Je ferai cent mine guinguettes, je boirai cent mine whiskies
Je fumerai cent mine cigarettes pour la ramener dans mon lit Mais j'ai Bien
peur que cette chérie n'existe juste que dans ma tête
Mon paradis, ma fabulette, mon Saint-Esprit
Ma fée clochette!
Ich hatte meine Fée clochette gefunden! Sie stand eine Handbreit von mir
entfernt und redete mit Inbrunst über kleine Schokoladenkuchen.
Aurélie schloß die Kühlschranktür und drehte sich zu mir um. Ich stand
so dicht hinter ihr, daß wir gegeneinanderstießen.
»Hoppla«, sagte sie. Und dann sah sie mir direkt in die Augen. »Darf ich
Sie etwas fragen, Monsieur Chabanais?« fragte sie verschwörerisch.

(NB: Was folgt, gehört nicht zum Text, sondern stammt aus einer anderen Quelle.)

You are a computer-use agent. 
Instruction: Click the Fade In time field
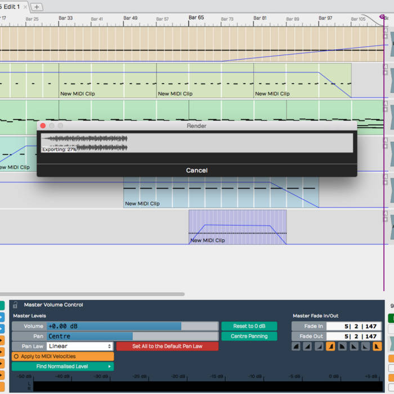click(x=353, y=326)
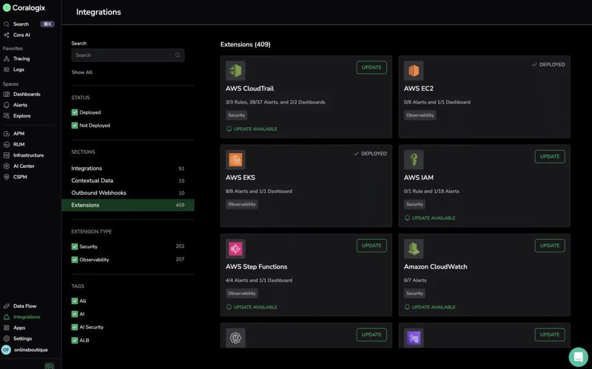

»Sie dürfen mich alles fragen«, entgegnete ich und flüsterte auch.
»Wenn ich nachts eine Treppe hinuntergehe, drehe ich mich niemals um,
weil ich Angst habe, daß da irgend etwas hinter mir ist.« Ihre Augen waren
ganz weit geöffnet, und ich stürzte kopfüber in dieses sanfte grüne Meer.
»Finden Sie das komisch?« fragte sie.
»Nein«, murmelte ich leise und beugte meinen Kopf zu ihr hinunter.

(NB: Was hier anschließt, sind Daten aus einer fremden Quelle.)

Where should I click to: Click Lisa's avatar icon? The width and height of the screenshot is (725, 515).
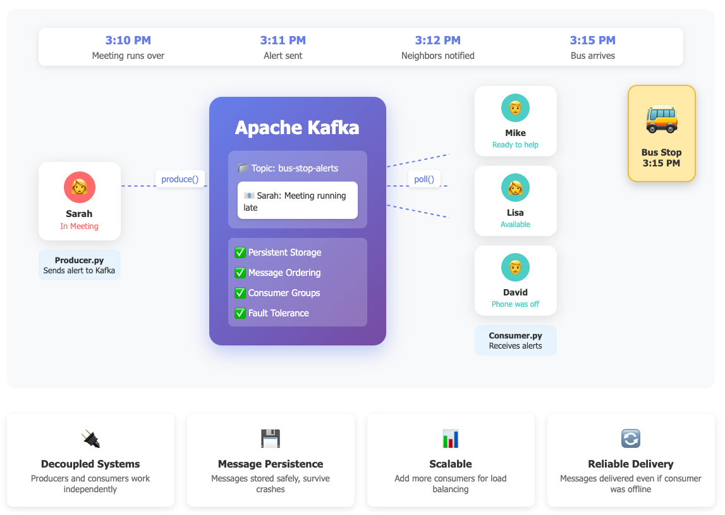515,188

»Nein, das finde ich überhaupt nicht komisch. Das weiß doch jeder, daß
man sich im Dunkeln auf der Treppe nicht umdrehen soll.«
Und dann küßte ich sie.
Es wurde ein sehr langer Kuß. Irgendwann, als sich unsere Lippen für
einen kurzen Moment voneinander lösten, sagte Aurélie leise: »Ich fürchte,
das Blutorangenparfait schmilzt.«
Ich küßte sie auf die Schulter, auf den Hals, ich biß sie zärtlich in ihre
Ohrläppchen, bis sie leise aufseufzte, und bevor ich mich wieder ihrem
Mund zuwandte, flüsterte ich: »Ich fürchte, damit müssen wir jetzt leben.«
Und dann sagten wir beide eine lange, lange Zeit gar nichts mehr.


 
15
Mein Geburtstag endete in einer nuit blanche, einer weißen Nacht, einer
Nacht, die nicht enden wollte.
Mitternacht war schon lange vorbei, als André mir in meinen roten
Mantel half und wir engumschlungen und traumwandlerisch unseren Weg
durch die stillen Straßen fanden. Alle paar Meter blieben wir stehen, um uns
zu küssen, und wir brauchten unendlich lange, bis wir schließlich vor
meiner Wohnungstür standen. Aber die Zeit hatte in dieser Nacht, die weder
Tag noch Stunde kannte, keine Bedeutung.
Als ich mich vorbeugte, um die Tür aufzuschließen, küßte mich André in
den Nacken. Als ich ihn an der Hand durch den Flur zog, legte er von
hinten seinen Arm um mich und faßte nach meiner Brust. Als wir im
Schlafzimmer standen, streifte André mir die Träger meines Kleides von
den Schultern und nahm dann mit einer unendlich zärtlichen Geste meinen
Kopf in seine Hände. »Aurélie«, sagte er und küßte mich plötzlich so heftig,
daß mir ganz schwindlig wurde. »Meine schöne, schöne Fee.«
Es gab keinen Augenblick in dieser Nacht, in dem wir uns wirklich
losgelassen hätten. Alles war Berührung, alles
wollte entdeckt werden. Gab es eine Stelle unserer Körper, die übersehen,
die nicht mit Zärtlichkeiten bedacht, die nicht mit Lust erobert wurde? Ich
glaube nicht.
Unsere Kleider fielen leise raschelnd auf den Parkettboden, und als wir
auf mein Bett sanken und uns dort für Stunden verloren, war mein letzter
Gedanke, daß André Chabanais der richtige Falsche war.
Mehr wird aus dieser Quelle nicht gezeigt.